The listing below should be written out again word for word, please.

GIVEN RECORDS
------------------------------------

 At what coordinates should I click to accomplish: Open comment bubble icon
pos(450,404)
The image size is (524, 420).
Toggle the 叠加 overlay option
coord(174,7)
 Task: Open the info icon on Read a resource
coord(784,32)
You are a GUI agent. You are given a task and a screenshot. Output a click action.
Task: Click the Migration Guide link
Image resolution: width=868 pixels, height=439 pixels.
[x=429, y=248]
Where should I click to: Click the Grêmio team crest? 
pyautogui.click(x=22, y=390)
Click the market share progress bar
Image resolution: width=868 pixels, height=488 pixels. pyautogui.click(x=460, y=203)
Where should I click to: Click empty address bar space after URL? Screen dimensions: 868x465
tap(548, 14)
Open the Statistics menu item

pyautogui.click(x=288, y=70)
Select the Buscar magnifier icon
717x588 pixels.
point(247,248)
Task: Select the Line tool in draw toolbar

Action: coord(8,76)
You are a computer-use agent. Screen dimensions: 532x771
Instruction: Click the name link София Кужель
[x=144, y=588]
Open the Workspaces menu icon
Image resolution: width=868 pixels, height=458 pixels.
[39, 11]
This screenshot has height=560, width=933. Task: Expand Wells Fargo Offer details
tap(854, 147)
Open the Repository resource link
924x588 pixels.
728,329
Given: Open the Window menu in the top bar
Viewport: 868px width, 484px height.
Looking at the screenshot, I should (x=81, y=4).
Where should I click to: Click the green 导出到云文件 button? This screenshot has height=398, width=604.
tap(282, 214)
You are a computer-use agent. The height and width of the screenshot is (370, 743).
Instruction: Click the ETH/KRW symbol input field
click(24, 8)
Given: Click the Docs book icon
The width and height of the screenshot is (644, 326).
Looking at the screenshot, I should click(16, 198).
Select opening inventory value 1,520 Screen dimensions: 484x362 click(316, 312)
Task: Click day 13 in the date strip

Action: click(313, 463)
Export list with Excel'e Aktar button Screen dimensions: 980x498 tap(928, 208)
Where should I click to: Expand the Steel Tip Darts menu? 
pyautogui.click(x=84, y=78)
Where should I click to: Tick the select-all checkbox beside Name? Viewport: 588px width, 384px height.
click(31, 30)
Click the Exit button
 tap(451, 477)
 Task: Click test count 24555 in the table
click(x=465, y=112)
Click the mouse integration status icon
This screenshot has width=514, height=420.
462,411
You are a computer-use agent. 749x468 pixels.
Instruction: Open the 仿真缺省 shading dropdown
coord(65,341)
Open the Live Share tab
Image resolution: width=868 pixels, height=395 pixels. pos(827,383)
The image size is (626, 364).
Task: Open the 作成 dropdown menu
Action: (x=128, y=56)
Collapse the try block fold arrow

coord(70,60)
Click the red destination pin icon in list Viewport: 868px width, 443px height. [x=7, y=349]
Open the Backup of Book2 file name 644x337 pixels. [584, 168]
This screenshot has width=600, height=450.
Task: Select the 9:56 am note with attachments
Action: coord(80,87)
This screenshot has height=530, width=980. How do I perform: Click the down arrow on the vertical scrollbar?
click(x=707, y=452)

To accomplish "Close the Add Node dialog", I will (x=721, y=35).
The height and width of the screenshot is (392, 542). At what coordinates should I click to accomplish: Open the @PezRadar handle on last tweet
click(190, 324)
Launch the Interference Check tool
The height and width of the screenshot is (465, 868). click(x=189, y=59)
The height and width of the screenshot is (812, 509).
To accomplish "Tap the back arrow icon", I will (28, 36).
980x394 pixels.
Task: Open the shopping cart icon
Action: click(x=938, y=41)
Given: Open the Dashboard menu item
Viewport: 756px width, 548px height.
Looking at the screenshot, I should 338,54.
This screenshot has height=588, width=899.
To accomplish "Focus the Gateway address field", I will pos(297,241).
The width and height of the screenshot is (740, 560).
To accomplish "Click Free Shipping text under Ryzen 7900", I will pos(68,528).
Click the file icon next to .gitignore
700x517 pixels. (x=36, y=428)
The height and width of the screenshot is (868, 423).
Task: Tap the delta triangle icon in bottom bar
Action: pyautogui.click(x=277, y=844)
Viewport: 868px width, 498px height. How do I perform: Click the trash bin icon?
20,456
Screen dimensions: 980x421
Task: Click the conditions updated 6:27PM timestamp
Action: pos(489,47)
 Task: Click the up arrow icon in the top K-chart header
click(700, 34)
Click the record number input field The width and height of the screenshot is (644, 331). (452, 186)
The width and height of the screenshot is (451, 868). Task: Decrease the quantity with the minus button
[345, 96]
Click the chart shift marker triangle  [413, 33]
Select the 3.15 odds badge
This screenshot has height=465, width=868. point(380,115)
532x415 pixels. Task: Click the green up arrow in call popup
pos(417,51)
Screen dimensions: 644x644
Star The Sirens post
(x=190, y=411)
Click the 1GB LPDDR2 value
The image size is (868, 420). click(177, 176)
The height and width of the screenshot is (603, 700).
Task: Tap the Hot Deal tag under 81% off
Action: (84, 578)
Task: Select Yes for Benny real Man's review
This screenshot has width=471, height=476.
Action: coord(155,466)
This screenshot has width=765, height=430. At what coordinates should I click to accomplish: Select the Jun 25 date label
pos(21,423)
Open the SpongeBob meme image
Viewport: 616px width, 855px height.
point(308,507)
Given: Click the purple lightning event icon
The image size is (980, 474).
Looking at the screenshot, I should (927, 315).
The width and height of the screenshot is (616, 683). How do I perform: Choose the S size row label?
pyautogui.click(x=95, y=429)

------------------------------------

TASK OUTPUT
 At what coordinates should I click to accomplish: Open comment bubble icon
pos(450,404)
The image size is (524, 420).
Toggle the 叠加 overlay option
coord(174,7)
 Task: Open the info icon on Read a resource
coord(784,32)
You are a GUI agent. You are given a task and a screenshot. Output a click action.
Task: Click the Migration Guide link
Image resolution: width=868 pixels, height=439 pixels.
[x=429, y=248]
Where should I click to: Click the Grêmio team crest? 
pyautogui.click(x=22, y=390)
Click the market share progress bar
Image resolution: width=868 pixels, height=488 pixels. pyautogui.click(x=460, y=203)
Where should I click to: Click empty address bar space after URL? Screen dimensions: 868x465
tap(548, 14)
Open the Statistics menu item

pyautogui.click(x=288, y=70)
Select the Buscar magnifier icon
717x588 pixels.
point(247,248)
Task: Select the Line tool in draw toolbar

Action: coord(8,76)
You are a computer-use agent. Screen dimensions: 532x771
Instruction: Click the name link София Кужель
[x=144, y=588]
Open the Workspaces menu icon
Image resolution: width=868 pixels, height=458 pixels.
[39, 11]
This screenshot has height=560, width=933. Task: Expand Wells Fargo Offer details
tap(854, 147)
Open the Repository resource link
924x588 pixels.
728,329
Given: Open the Window menu in the top bar
Viewport: 868px width, 484px height.
Looking at the screenshot, I should (x=81, y=4).
Where should I click to: Click the green 导出到云文件 button? This screenshot has height=398, width=604.
tap(282, 214)
You are a computer-use agent. The height and width of the screenshot is (370, 743).
Instruction: Click the ETH/KRW symbol input field
click(24, 8)
Given: Click the Docs book icon
The width and height of the screenshot is (644, 326).
Looking at the screenshot, I should click(16, 198).
Select opening inventory value 1,520 Screen dimensions: 484x362 click(316, 312)
Task: Click day 13 in the date strip

Action: click(313, 463)
Export list with Excel'e Aktar button Screen dimensions: 980x498 tap(928, 208)
Where should I click to: Expand the Steel Tip Darts menu? 
pyautogui.click(x=84, y=78)
Where should I click to: Tick the select-all checkbox beside Name? Viewport: 588px width, 384px height.
click(31, 30)
Click the Exit button
 tap(451, 477)
 Task: Click test count 24555 in the table
click(x=465, y=112)
Click the mouse integration status icon
This screenshot has width=514, height=420.
462,411
You are a computer-use agent. 749x468 pixels.
Instruction: Open the 仿真缺省 shading dropdown
coord(65,341)
Open the Live Share tab
Image resolution: width=868 pixels, height=395 pixels. pos(827,383)
The image size is (626, 364).
Task: Open the 作成 dropdown menu
Action: (x=128, y=56)
Collapse the try block fold arrow

coord(70,60)
Click the red destination pin icon in list Viewport: 868px width, 443px height. [x=7, y=349]
Open the Backup of Book2 file name 644x337 pixels. [584, 168]
This screenshot has width=600, height=450.
Task: Select the 9:56 am note with attachments
Action: coord(80,87)
This screenshot has height=530, width=980. How do I perform: Click the down arrow on the vertical scrollbar?
click(x=707, y=452)

To accomplish "Close the Add Node dialog", I will (x=721, y=35).
The height and width of the screenshot is (392, 542). At what coordinates should I click to accomplish: Open the @PezRadar handle on last tweet
click(190, 324)
Launch the Interference Check tool
The height and width of the screenshot is (465, 868). click(x=189, y=59)
The height and width of the screenshot is (812, 509).
To accomplish "Tap the back arrow icon", I will (28, 36).
980x394 pixels.
Task: Open the shopping cart icon
Action: click(x=938, y=41)
Given: Open the Dashboard menu item
Viewport: 756px width, 548px height.
Looking at the screenshot, I should 338,54.
This screenshot has height=588, width=899.
To accomplish "Focus the Gateway address field", I will pos(297,241).
The width and height of the screenshot is (740, 560).
To accomplish "Click Free Shipping text under Ryzen 7900", I will pos(68,528).
Click the file icon next to .gitignore
700x517 pixels. (x=36, y=428)
The height and width of the screenshot is (868, 423).
Task: Tap the delta triangle icon in bottom bar
Action: pyautogui.click(x=277, y=844)
Viewport: 868px width, 498px height. How do I perform: Click the trash bin icon?
20,456
Screen dimensions: 980x421
Task: Click the conditions updated 6:27PM timestamp
Action: pos(489,47)
 Task: Click the up arrow icon in the top K-chart header
click(700, 34)
Click the record number input field The width and height of the screenshot is (644, 331). (452, 186)
The width and height of the screenshot is (451, 868). Task: Decrease the quantity with the minus button
[345, 96]
Click the chart shift marker triangle  [413, 33]
Select the 3.15 odds badge
This screenshot has height=465, width=868. point(380,115)
532x415 pixels. Task: Click the green up arrow in call popup
pos(417,51)
Screen dimensions: 644x644
Star The Sirens post
(x=190, y=411)
Click the 1GB LPDDR2 value
The image size is (868, 420). click(177, 176)
The height and width of the screenshot is (603, 700).
Task: Tap the Hot Deal tag under 81% off
Action: (84, 578)
Task: Select Yes for Benny real Man's review
This screenshot has width=471, height=476.
Action: coord(155,466)
This screenshot has width=765, height=430. At what coordinates should I click to accomplish: Select the Jun 25 date label
pos(21,423)
Open the SpongeBob meme image
Viewport: 616px width, 855px height.
point(308,507)
Given: Click the purple lightning event icon
The image size is (980, 474).
Looking at the screenshot, I should (927, 315).
The width and height of the screenshot is (616, 683). How do I perform: Choose the S size row label?
pyautogui.click(x=95, y=429)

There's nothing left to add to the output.